任务要求 – 请修改下面的全部数据，把每一处“GUI agent”替换为“interface agent”，其余内容保持不变，然后完整写出修改后的各行。

所列条目 –
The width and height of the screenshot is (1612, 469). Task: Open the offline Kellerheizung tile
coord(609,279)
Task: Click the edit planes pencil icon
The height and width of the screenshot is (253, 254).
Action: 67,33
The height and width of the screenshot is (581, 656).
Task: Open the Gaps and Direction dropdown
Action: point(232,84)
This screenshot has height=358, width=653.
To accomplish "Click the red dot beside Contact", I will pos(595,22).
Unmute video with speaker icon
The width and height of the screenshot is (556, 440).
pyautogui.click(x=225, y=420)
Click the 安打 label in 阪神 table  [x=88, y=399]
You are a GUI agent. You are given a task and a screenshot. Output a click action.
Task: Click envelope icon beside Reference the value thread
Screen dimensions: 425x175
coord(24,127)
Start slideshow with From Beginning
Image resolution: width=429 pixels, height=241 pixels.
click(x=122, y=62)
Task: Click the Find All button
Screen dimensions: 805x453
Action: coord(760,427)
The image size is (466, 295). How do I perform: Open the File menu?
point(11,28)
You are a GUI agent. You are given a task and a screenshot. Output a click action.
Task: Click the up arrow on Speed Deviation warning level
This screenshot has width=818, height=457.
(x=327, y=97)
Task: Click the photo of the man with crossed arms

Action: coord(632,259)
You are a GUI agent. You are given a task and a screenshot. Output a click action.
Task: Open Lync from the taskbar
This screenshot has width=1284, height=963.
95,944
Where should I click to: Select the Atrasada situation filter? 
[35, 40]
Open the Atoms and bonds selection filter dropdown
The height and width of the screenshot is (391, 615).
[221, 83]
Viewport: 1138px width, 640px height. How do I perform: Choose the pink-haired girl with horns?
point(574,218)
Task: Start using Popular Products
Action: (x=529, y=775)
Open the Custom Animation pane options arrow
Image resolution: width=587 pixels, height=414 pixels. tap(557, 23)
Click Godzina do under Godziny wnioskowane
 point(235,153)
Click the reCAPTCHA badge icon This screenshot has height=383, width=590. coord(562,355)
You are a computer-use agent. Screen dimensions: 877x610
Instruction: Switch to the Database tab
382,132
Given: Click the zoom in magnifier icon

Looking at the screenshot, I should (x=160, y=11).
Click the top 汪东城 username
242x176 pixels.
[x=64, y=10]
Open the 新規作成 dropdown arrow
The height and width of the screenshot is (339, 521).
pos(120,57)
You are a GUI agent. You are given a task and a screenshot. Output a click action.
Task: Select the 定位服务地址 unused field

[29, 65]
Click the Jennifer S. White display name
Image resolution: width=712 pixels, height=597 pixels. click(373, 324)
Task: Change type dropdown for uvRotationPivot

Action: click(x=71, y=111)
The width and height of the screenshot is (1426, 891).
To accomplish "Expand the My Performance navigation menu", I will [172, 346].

任务结果 –
The width and height of the screenshot is (1612, 469). Task: Open the offline Kellerheizung tile
coord(609,279)
Task: Click the edit planes pencil icon
The height and width of the screenshot is (253, 254).
Action: 67,33
The height and width of the screenshot is (581, 656).
Task: Open the Gaps and Direction dropdown
Action: point(232,84)
This screenshot has height=358, width=653.
To accomplish "Click the red dot beside Contact", I will pos(595,22).
Unmute video with speaker icon
The width and height of the screenshot is (556, 440).
pyautogui.click(x=225, y=420)
Click the 安打 label in 阪神 table  [x=88, y=399]
You are a interface agent. You are given a task and a screenshot. Output a click action.
Task: Click envelope icon beside Reference the value thread
Screen dimensions: 425x175
coord(24,127)
Start slideshow with From Beginning
Image resolution: width=429 pixels, height=241 pixels.
click(x=122, y=62)
Task: Click the Find All button
Screen dimensions: 805x453
Action: coord(760,427)
The image size is (466, 295). How do I perform: Open the File menu?
point(11,28)
You are a interface agent. You are given a task and a screenshot. Output a click action.
Task: Click the up arrow on Speed Deviation warning level
This screenshot has width=818, height=457.
(x=327, y=97)
Task: Click the photo of the man with crossed arms

Action: coord(632,259)
You are a interface agent. You are given a task and a screenshot. Output a click action.
Task: Open Lync from the taskbar
This screenshot has width=1284, height=963.
95,944
Where should I click to: Select the Atrasada situation filter? 
[35, 40]
Open the Atoms and bonds selection filter dropdown
The height and width of the screenshot is (391, 615).
[221, 83]
Viewport: 1138px width, 640px height. How do I perform: Choose the pink-haired girl with horns?
point(574,218)
Task: Start using Popular Products
Action: (x=529, y=775)
Open the Custom Animation pane options arrow
Image resolution: width=587 pixels, height=414 pixels. tap(557, 23)
Click Godzina do under Godziny wnioskowane
 point(235,153)
Click the reCAPTCHA badge icon This screenshot has height=383, width=590. coord(562,355)
You are a computer-use agent. Screen dimensions: 877x610
Instruction: Switch to the Database tab
382,132
Given: Click the zoom in magnifier icon

Looking at the screenshot, I should (x=160, y=11).
Click the top 汪东城 username
242x176 pixels.
[x=64, y=10]
Open the 新規作成 dropdown arrow
The height and width of the screenshot is (339, 521).
pos(120,57)
You are a interface agent. You are given a task and a screenshot. Output a click action.
Task: Select the 定位服务地址 unused field

[29, 65]
Click the Jennifer S. White display name
Image resolution: width=712 pixels, height=597 pixels. click(373, 324)
Task: Change type dropdown for uvRotationPivot

Action: click(x=71, y=111)
The width and height of the screenshot is (1426, 891).
To accomplish "Expand the My Performance navigation menu", I will [172, 346].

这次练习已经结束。